**Exercise instructions**
Put the lines below into a numbered list, skipping any blank lines and leaving out the pictures.

**Data extract**
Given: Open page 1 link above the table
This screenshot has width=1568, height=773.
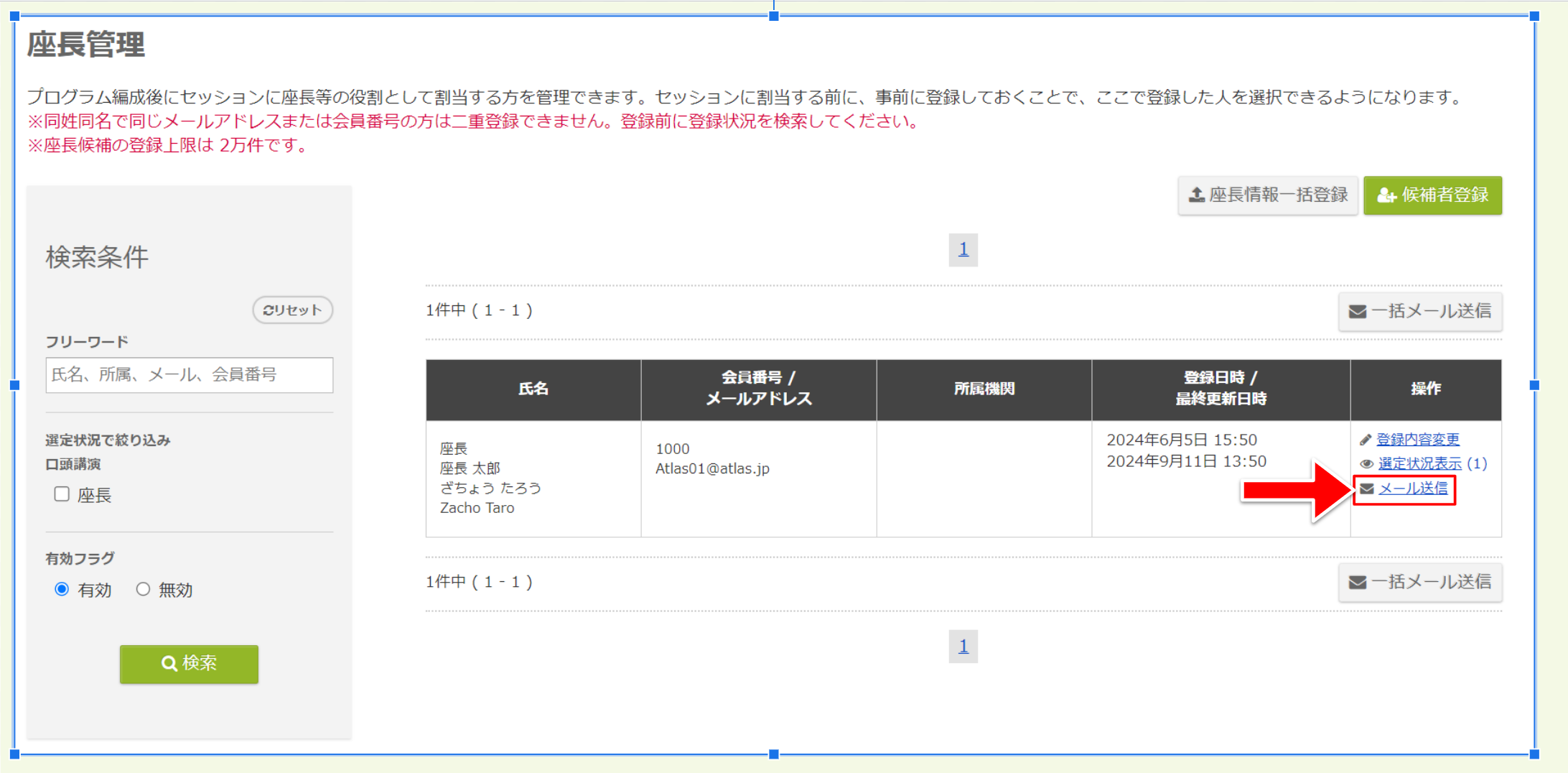Looking at the screenshot, I should point(963,250).
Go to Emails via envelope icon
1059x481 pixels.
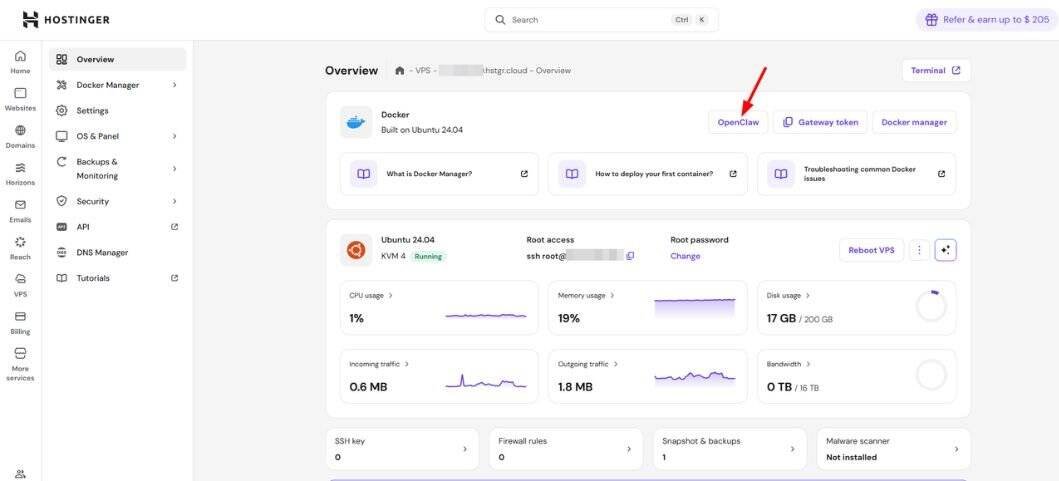[x=20, y=205]
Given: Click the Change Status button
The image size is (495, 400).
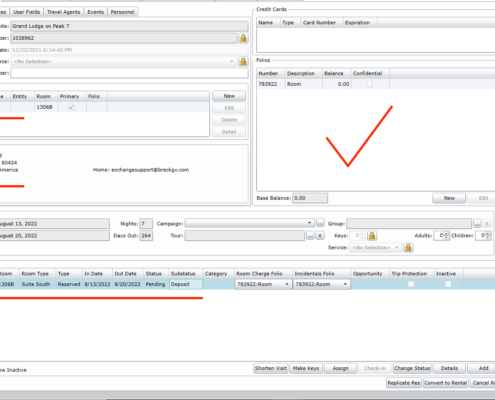Looking at the screenshot, I should point(412,368).
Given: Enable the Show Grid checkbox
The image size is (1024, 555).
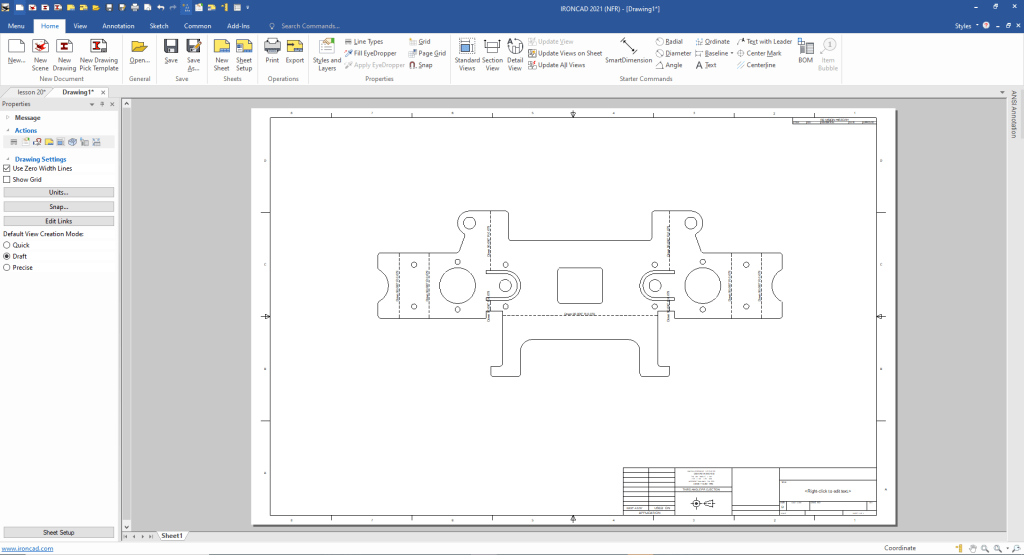Looking at the screenshot, I should tap(7, 179).
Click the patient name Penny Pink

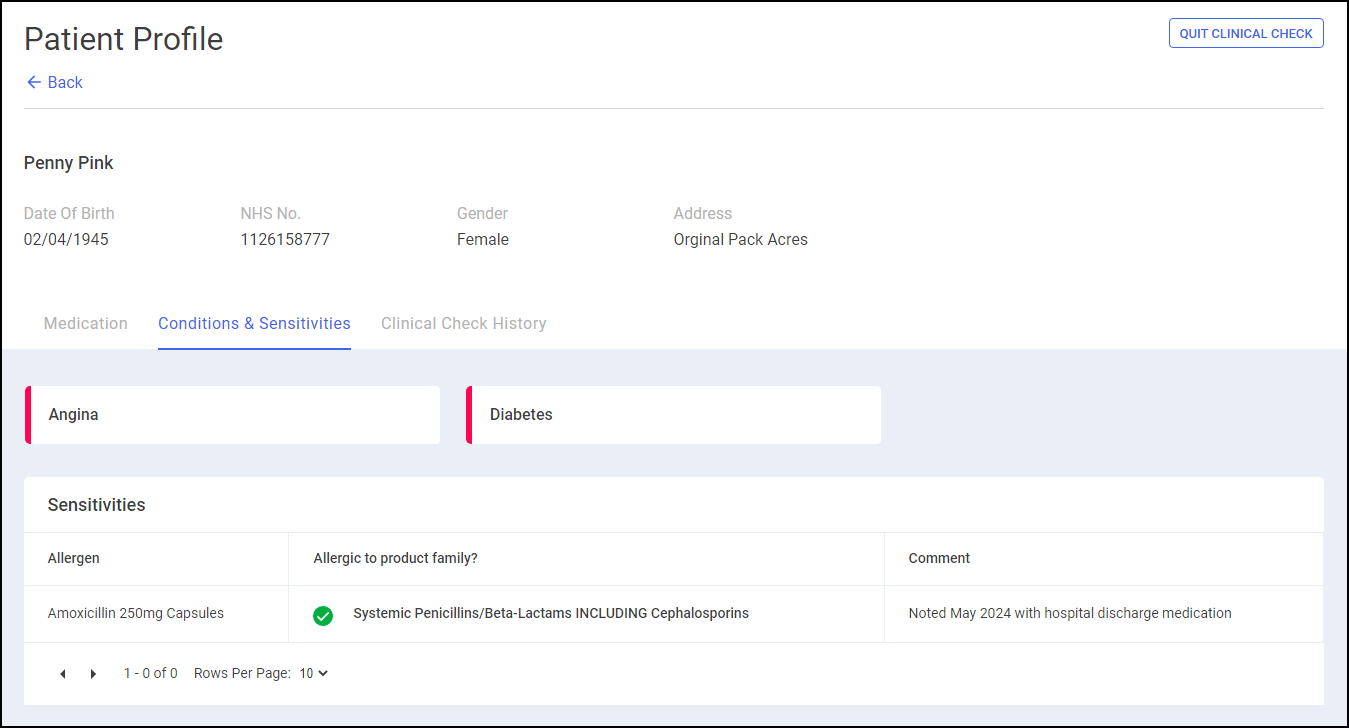(x=69, y=163)
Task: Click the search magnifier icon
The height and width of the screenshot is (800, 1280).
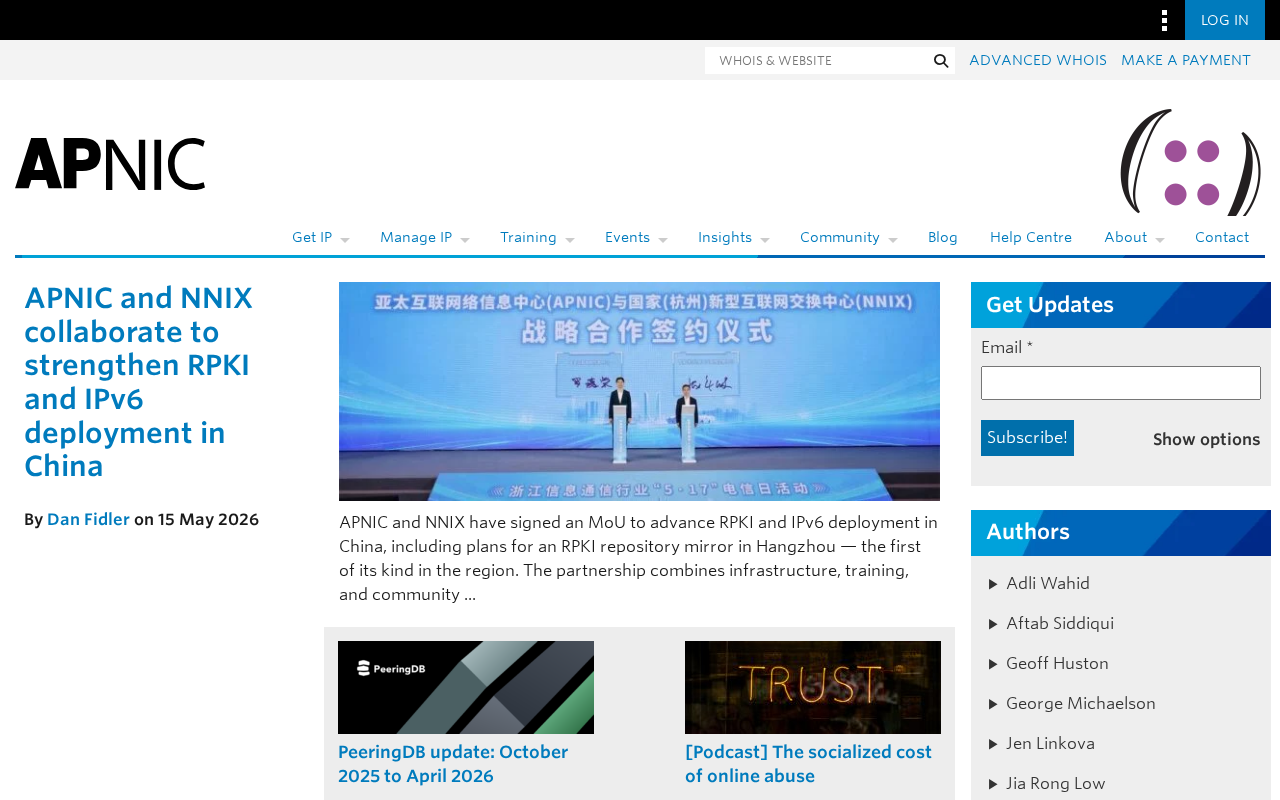Action: point(941,61)
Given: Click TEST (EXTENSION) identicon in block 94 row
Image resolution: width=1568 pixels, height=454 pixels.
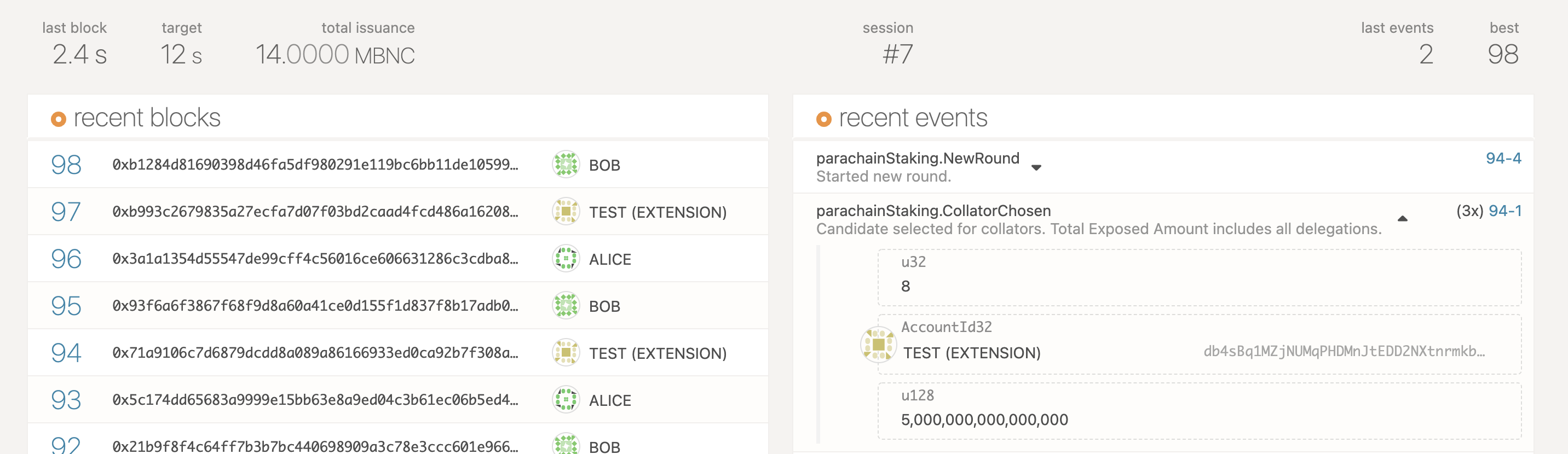Looking at the screenshot, I should click(566, 352).
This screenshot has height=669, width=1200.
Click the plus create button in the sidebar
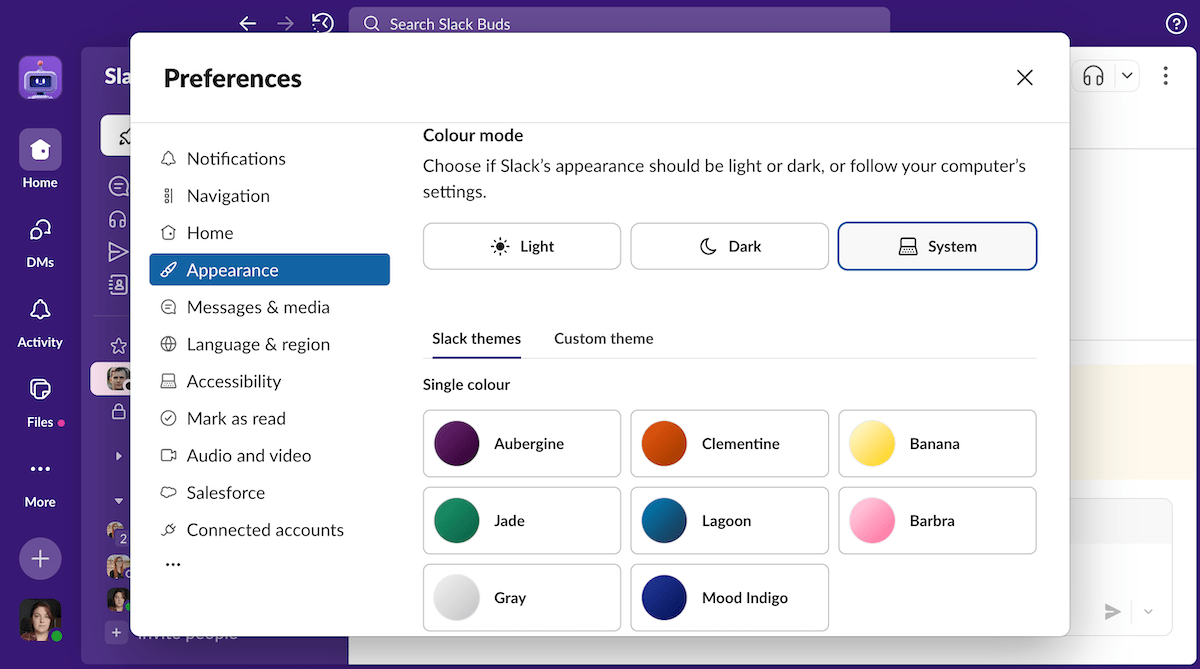(x=40, y=559)
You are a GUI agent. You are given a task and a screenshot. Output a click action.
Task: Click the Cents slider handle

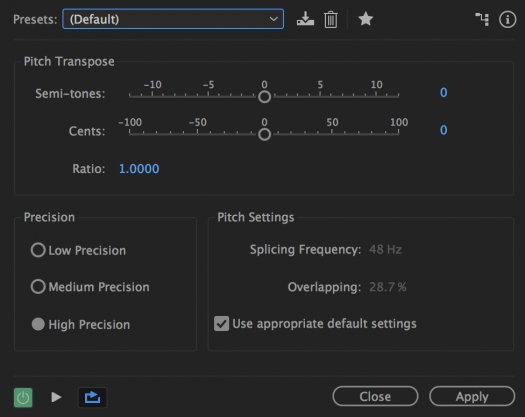pyautogui.click(x=265, y=134)
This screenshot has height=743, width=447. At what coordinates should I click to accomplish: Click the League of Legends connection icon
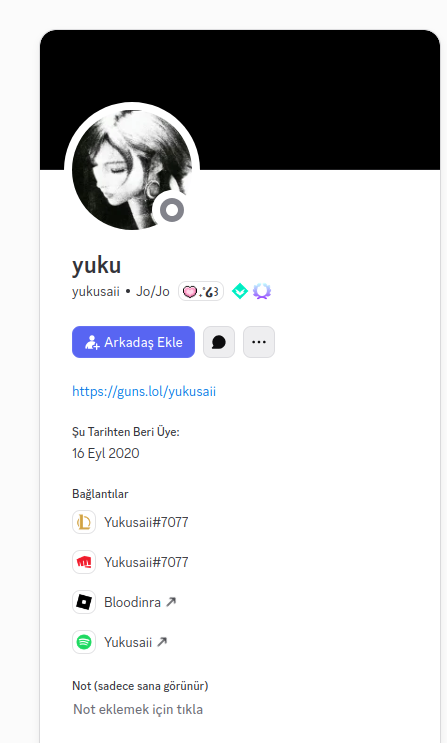84,522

**Solved exercise**
1. Given: Open page 1 link above the table
2. This screenshot has width=1568, height=773.
3. Looking at the screenshot, I should point(963,250).
4. Go to Emails via envelope icon
5. 1059x481 pixels.
6. [x=20, y=205]
7. Given: Click the Change Status button
8. The image size is (495, 400).
9. Looking at the screenshot, I should point(412,368).
10. Given: Enable the Show Grid checkbox
11. The image size is (1024, 555).
12. Looking at the screenshot, I should tap(7, 179).
13. Click the patient name Penny Pink
14. (x=69, y=163)
15. Task: Click the search magnifier icon
16. The height and width of the screenshot is (800, 1280).
17. Action: point(941,61)
18. Given: Click TEST (EXTENSION) identicon in block 94 row
19. Image resolution: width=1568 pixels, height=454 pixels.
20. Looking at the screenshot, I should click(566, 352).
21. This screenshot has height=669, width=1200.
22. Click the plus create button in the sidebar
23. (x=40, y=559)
24. You are a GUI agent. You are given a task and a screenshot. Output a click action.
25. Task: Click the Cents slider handle
26. pyautogui.click(x=265, y=134)
27. This screenshot has height=743, width=447. At what coordinates should I click to accomplish: Click the League of Legends connection icon
28. 84,522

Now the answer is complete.